Yo creo que una persona así no se puede concienciar, una persona que abusa de una ni a tan pequeña, para mí no es persona ni es nada. A mí me da mucho miedo este hombre y además me siento obligada a acordarme siempre, por mi bien, por mi seguridad. Estoy obligada a no olvidarme nunca. Él podrá vivir muy tranquilo dentro de unos años, a lo mejor, no lo sé. Pero yo no puedo olvidarme y no voy a poder nunca.
 
Su madre ha tenido que asistir a todo esto impotente:
"Mi hija no me cuenta nada, a mí me lo comunica la policía y la estuvieron buscando, poqrue yo no estuve ese fin de semana. Me entero entonces de que había desaparecido desde las 10 de la noche hasta que apareció en casa de un amigo. A mí se me vino el mundo abajo porque todas las madres queremos cuidar a nuestros hijos lo mejor que podemos o sabemos y claro, pues a veces no estás.

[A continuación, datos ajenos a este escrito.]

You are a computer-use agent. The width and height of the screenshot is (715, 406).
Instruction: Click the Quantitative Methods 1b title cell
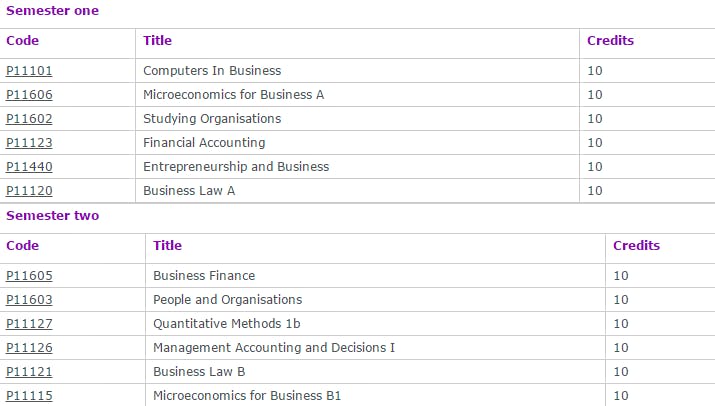click(226, 324)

Lo que pasa es que ni ella ni las otras ni as tienen ya vuelta atrás. Pero si de alguna manera hay justicia, debemos intentar que no ocurra así. Porque es muy fuerte que tú veas a tu hijo bien y que un desgraciado así les llegue a fastidiar la vida. Todos somos mayores y luego puedes tener problemas al a hora de relacionarte con tu pareja. También a la hora de salir a divertirte.
Sensación de estar indefensas
Ahora tienen que conformarse con la medida del juez que aleja al pederasta de sus víctimas. Pero para ellas no es suficiente:
"El otro día nos dieron una citación de la Audiencia Provincial y no nos especificaron de qué trataba, pero yo me acerqué para preguntar y ya cuando llegué me dijeron que salía. Que había cumplido 9 de los 12 a os que le habían asignado, que la pena le había sido rebajada por buena conducta y que si venía a la ciudad deberíamos denunciarlo.
Para mí no es seguridad un papel que me den, porque a mí si me lo encuentro no puedo decir voy a llamar un momento a la policía, claro".